● THE PROBLEM: Return verbatim the line containing "Viewport: 607px width, 666px height." together with all lines that follow it, through the end of the records.

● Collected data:
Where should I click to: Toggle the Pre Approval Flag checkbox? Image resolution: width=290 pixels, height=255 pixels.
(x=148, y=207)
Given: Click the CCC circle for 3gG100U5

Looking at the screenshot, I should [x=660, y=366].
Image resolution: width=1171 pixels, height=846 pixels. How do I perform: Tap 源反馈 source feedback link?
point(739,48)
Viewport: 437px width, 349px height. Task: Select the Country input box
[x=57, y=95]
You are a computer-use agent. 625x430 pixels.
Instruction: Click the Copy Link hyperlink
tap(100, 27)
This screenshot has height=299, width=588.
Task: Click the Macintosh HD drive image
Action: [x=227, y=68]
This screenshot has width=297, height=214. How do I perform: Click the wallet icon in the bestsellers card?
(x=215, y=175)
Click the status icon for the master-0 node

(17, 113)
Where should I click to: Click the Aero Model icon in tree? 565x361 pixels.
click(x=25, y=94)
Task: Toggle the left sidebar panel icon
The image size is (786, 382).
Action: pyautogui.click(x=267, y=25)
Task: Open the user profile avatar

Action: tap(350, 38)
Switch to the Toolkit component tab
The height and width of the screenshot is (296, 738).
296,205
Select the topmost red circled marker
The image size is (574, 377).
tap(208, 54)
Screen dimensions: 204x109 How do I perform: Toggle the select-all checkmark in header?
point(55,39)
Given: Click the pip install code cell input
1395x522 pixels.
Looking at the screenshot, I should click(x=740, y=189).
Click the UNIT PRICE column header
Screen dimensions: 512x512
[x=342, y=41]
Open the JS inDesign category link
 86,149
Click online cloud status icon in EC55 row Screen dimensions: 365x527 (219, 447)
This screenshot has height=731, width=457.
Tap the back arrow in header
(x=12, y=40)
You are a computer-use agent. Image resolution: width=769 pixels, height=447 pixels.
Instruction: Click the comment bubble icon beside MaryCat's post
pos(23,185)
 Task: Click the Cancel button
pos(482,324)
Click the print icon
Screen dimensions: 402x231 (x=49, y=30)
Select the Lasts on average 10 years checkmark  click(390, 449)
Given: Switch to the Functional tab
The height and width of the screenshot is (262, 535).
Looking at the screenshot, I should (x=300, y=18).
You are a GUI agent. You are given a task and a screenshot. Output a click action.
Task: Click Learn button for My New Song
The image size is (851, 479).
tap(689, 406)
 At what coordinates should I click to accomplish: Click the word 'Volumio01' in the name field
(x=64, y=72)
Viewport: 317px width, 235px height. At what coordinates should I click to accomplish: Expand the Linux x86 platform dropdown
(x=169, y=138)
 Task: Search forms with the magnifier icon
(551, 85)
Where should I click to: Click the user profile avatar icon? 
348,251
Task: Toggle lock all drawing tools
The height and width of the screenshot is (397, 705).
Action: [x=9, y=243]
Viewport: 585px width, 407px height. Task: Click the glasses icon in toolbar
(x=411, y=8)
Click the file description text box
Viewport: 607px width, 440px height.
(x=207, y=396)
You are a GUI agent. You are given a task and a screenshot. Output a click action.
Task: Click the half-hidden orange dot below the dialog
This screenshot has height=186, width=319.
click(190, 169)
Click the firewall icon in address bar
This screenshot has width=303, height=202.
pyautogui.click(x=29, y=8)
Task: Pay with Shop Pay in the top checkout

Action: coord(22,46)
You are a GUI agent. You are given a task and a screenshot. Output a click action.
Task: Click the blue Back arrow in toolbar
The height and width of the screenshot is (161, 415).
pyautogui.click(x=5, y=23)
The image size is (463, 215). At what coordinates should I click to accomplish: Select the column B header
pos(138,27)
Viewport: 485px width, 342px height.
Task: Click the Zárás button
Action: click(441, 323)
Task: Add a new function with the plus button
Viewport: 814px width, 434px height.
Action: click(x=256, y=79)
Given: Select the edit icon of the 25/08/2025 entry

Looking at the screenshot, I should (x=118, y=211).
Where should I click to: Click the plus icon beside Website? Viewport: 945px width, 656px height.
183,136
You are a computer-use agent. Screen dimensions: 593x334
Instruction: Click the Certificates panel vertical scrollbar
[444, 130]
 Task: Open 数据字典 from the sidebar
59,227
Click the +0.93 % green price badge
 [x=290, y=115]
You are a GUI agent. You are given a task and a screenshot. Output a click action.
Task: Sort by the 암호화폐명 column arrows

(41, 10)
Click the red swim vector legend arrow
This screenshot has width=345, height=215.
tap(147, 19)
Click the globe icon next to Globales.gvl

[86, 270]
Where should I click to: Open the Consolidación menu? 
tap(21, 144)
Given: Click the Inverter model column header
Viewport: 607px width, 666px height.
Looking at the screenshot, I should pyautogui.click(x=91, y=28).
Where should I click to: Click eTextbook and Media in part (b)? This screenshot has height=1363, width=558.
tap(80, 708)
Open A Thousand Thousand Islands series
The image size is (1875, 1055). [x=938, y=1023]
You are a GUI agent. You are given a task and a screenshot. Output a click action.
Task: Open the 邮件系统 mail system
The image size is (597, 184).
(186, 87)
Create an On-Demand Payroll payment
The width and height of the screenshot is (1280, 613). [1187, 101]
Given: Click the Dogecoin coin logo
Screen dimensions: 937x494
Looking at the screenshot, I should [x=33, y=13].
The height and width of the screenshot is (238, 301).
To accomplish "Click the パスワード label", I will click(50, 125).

● COMPLETED TASK:
Viewport: 607px width, 666px height.
Looking at the screenshot, I should pyautogui.click(x=91, y=28).
Where should I click to: Click eTextbook and Media in part (b)? This screenshot has height=1363, width=558.
tap(80, 708)
Open A Thousand Thousand Islands series
The image size is (1875, 1055). [x=938, y=1023]
You are a GUI agent. You are given a task and a screenshot. Output a click action.
Task: Open the 邮件系统 mail system
The image size is (597, 184).
(186, 87)
Create an On-Demand Payroll payment
The width and height of the screenshot is (1280, 613). [1187, 101]
Given: Click the Dogecoin coin logo
Screen dimensions: 937x494
Looking at the screenshot, I should [x=33, y=13].
The height and width of the screenshot is (238, 301).
To accomplish "Click the パスワード label", I will click(50, 125).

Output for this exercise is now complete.